Он сумел лишь дождаться, когда Нинка обретет какие-то следы рассудка и нетвердо направится к себе в комнату.
Когда Толик вернулся в лабораторию, чайник все еще продолжал греться. Светало, было скучно и сыро, опять захотелось есть, клонило в сон, а в комнату возвращаться не было никакого желания. И еще стало довольно холодно - полный, короче говоря, набор приятных ощущений.
Толику надоело ждать, она заварил чай и принялся заглатывать невкусную, до отвращения горячую жидкость. Стало немного легче, только не пропадало никак ощущение грязи. В конце концов, все это не его дело, хотя Серега, разумеется, скотина. И вот ведь выйдет, наверное, так, что скотина Серега утром ничего и не вспомнит, если только Нинка, проспавшись, не закатит скандал - тоже замечательное, надо полагать, будет зрелище. А я, подумал Толик, я-то уж заведомо ни в чем не виноват, а мне вот противно, нервы сижу порчу.
Он в который уже раз прошелся по комнате, пытаясь придумать интересное занятие - какой-то способ заглушить злость. Наконец в каком-то отупении он уселся за стол и принялся разными цветами и шрифтами вырисовывать на большом листе бумаги название того самого жучка. Выходило красиво, Толик даже и успокоился, а потом как-то незаметно заснул.

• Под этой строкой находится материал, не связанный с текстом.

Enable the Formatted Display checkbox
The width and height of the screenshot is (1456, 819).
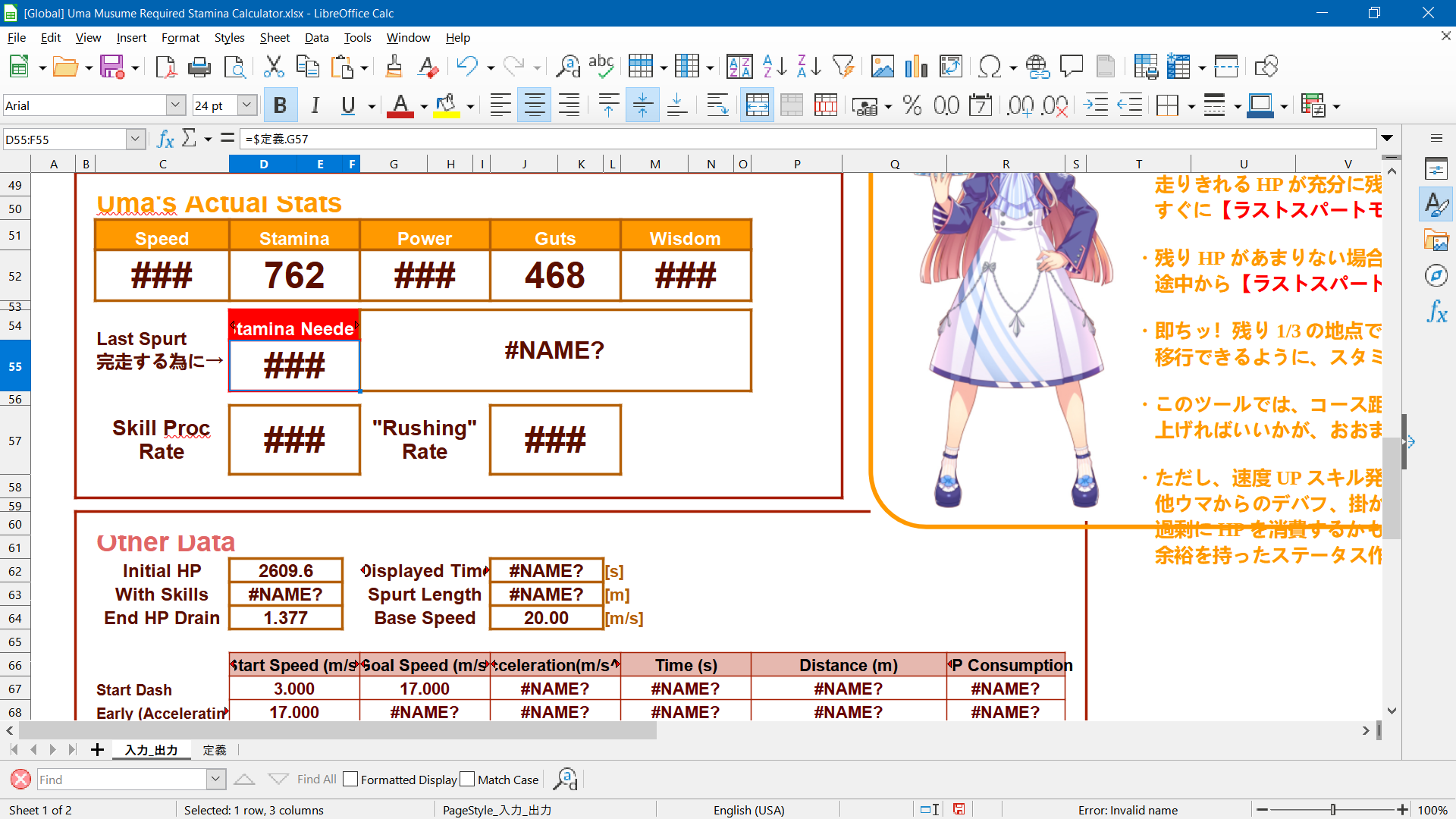pos(350,779)
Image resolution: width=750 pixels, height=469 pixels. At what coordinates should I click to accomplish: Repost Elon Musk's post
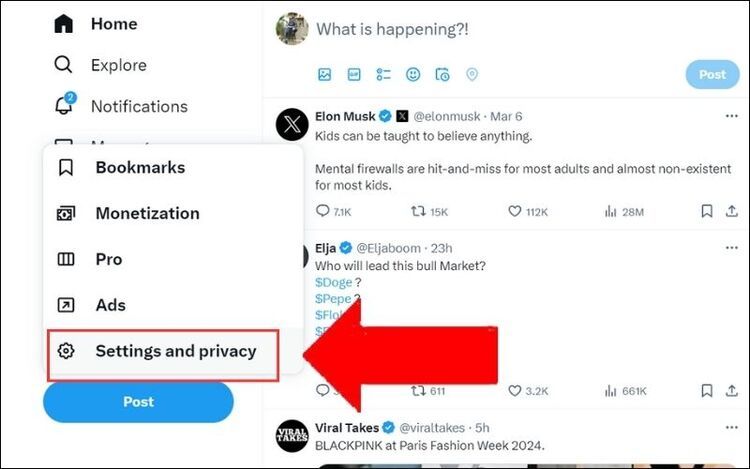pyautogui.click(x=419, y=211)
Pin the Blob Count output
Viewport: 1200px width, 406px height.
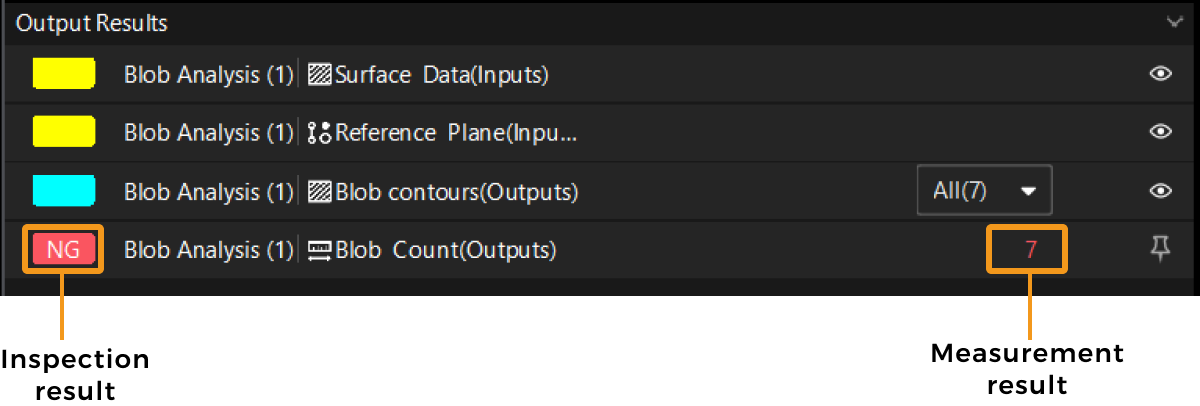(x=1160, y=250)
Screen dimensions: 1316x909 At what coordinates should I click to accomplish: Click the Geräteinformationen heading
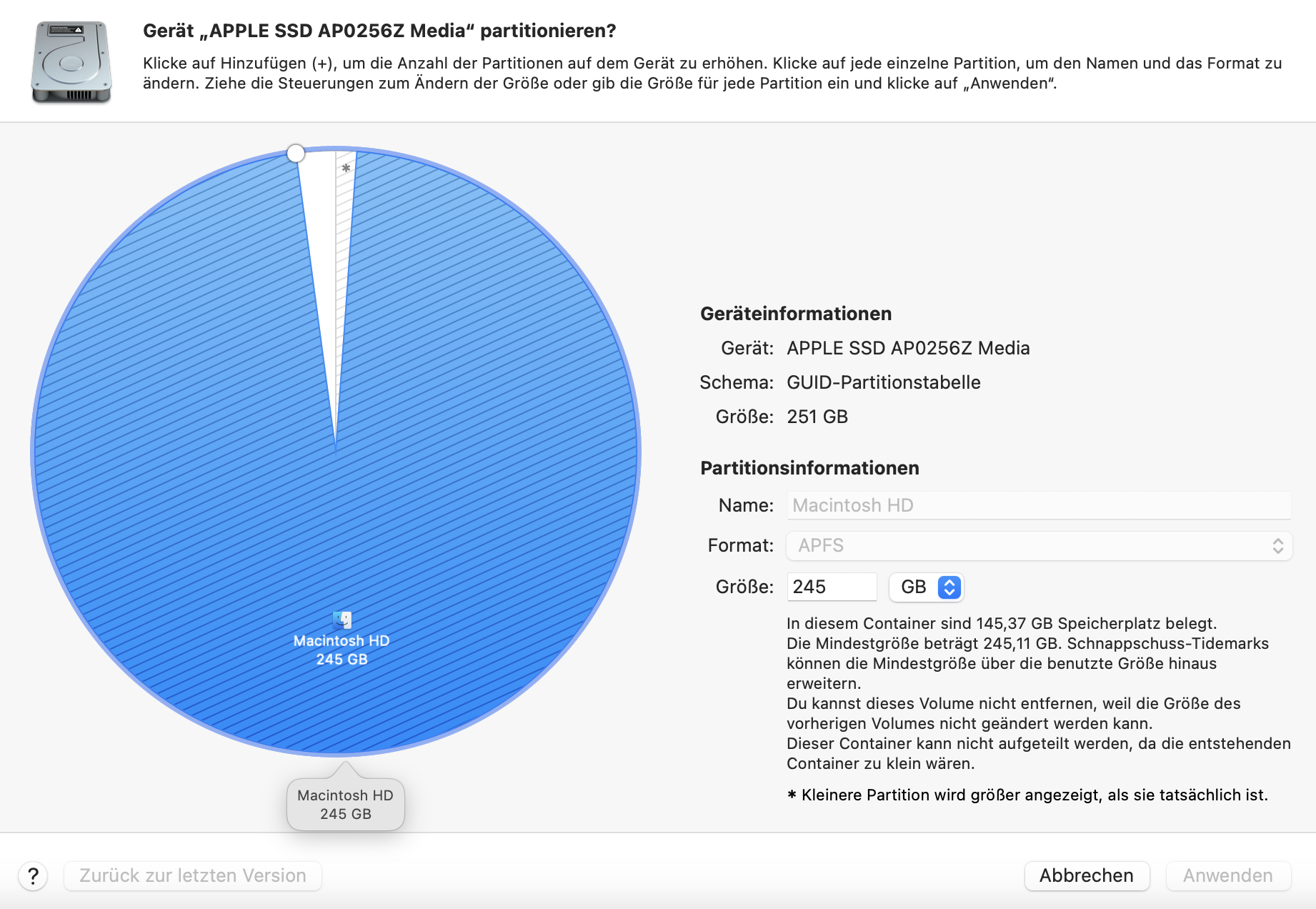click(x=796, y=314)
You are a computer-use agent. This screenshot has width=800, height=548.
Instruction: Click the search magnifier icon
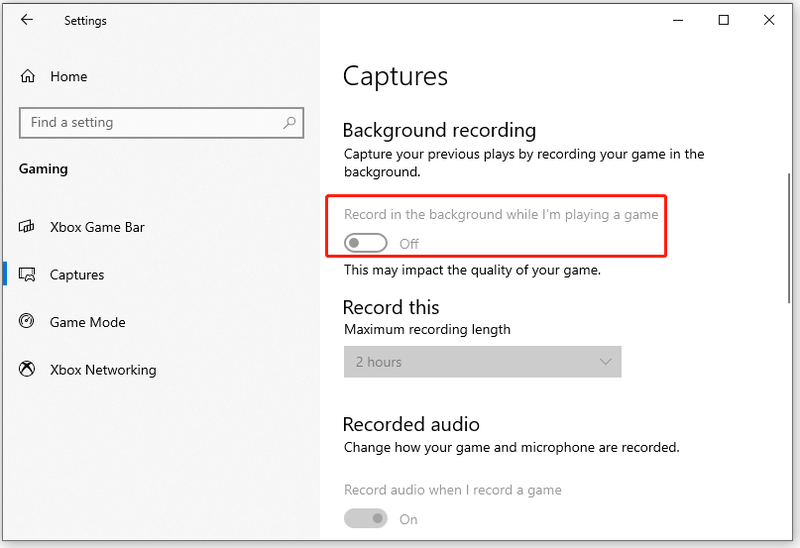[x=289, y=122]
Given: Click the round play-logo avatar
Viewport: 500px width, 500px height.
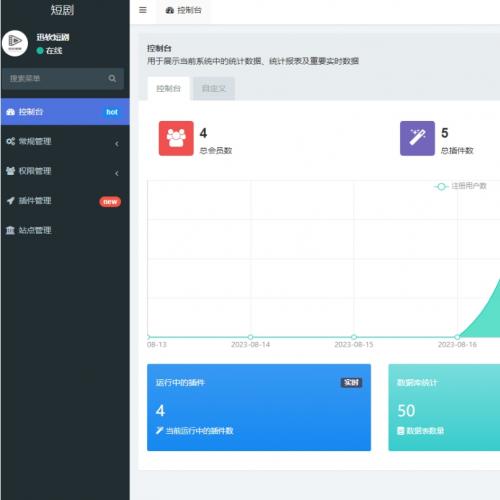Looking at the screenshot, I should [x=15, y=43].
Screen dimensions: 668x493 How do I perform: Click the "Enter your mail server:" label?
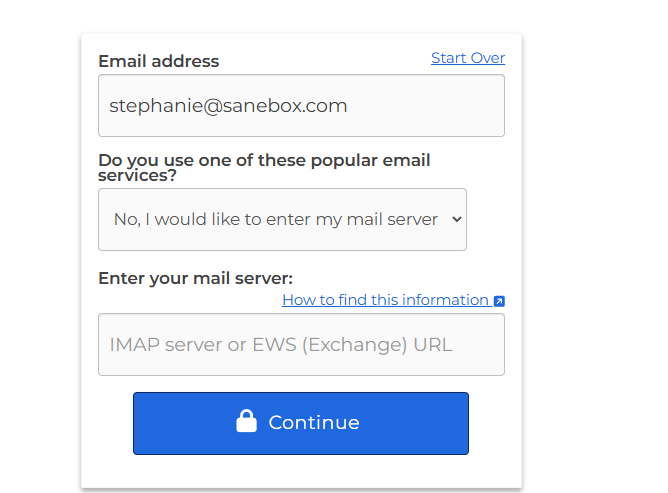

Разбудил его Серега. Был он похмелен и при этом грустен даже более обычного своего похмельного состояния. Даже и морду ему бить не хотелось: слишком уж унылая была у Сереги морда. Голос, как выяснилось, тоже.
- Тут ночью Нинка не пробегала?
- А в чем дело? - не без строгости спросил Толик.
- Понимаешь, - Серега замялся, - я тут что-то ребятам... говорил такое.. а она слышала...
- Ну и что?
- Ну как что? Не понимаешь, что ли? Обиделась, наверно...
- Да уж возможно, - сказал Толик.
Ну что поделать, если не хотелось ему пересказывать омерзительно невнятную ночную беседу. Они молчали минут пятнадцать, это уже походило на ссору, на черную кошку, пробежать имевшую, - но тут в лаборатории появилась Нинка. Была она выспавшаяся, довольная и на вид даже не похмельная. Подошла к Сереге, приветливейшим образом поздоровалась и чмокнула его в щеку. Спросила Толика, где он пропадал.
- Здесь сидел.
Толику стало совсем противно. Амнезия, стало быть. Молодец Нинка!
- Жалко! У нас так хорошо было...
Толик посидел еще несколько минут, наблюдая, как Серега постепенно обретает обычное свое самодовольство. Потом встал. Взял со стола пестро исписанный лист. Сложил его вдвое. Потом вчетверо. Потом в восемь раз. Потом в шестнадцать. Потом спрятал в карман. Потом повернулся к Сереге. Постоял, подумал, вынул лист, развернул, показал издали.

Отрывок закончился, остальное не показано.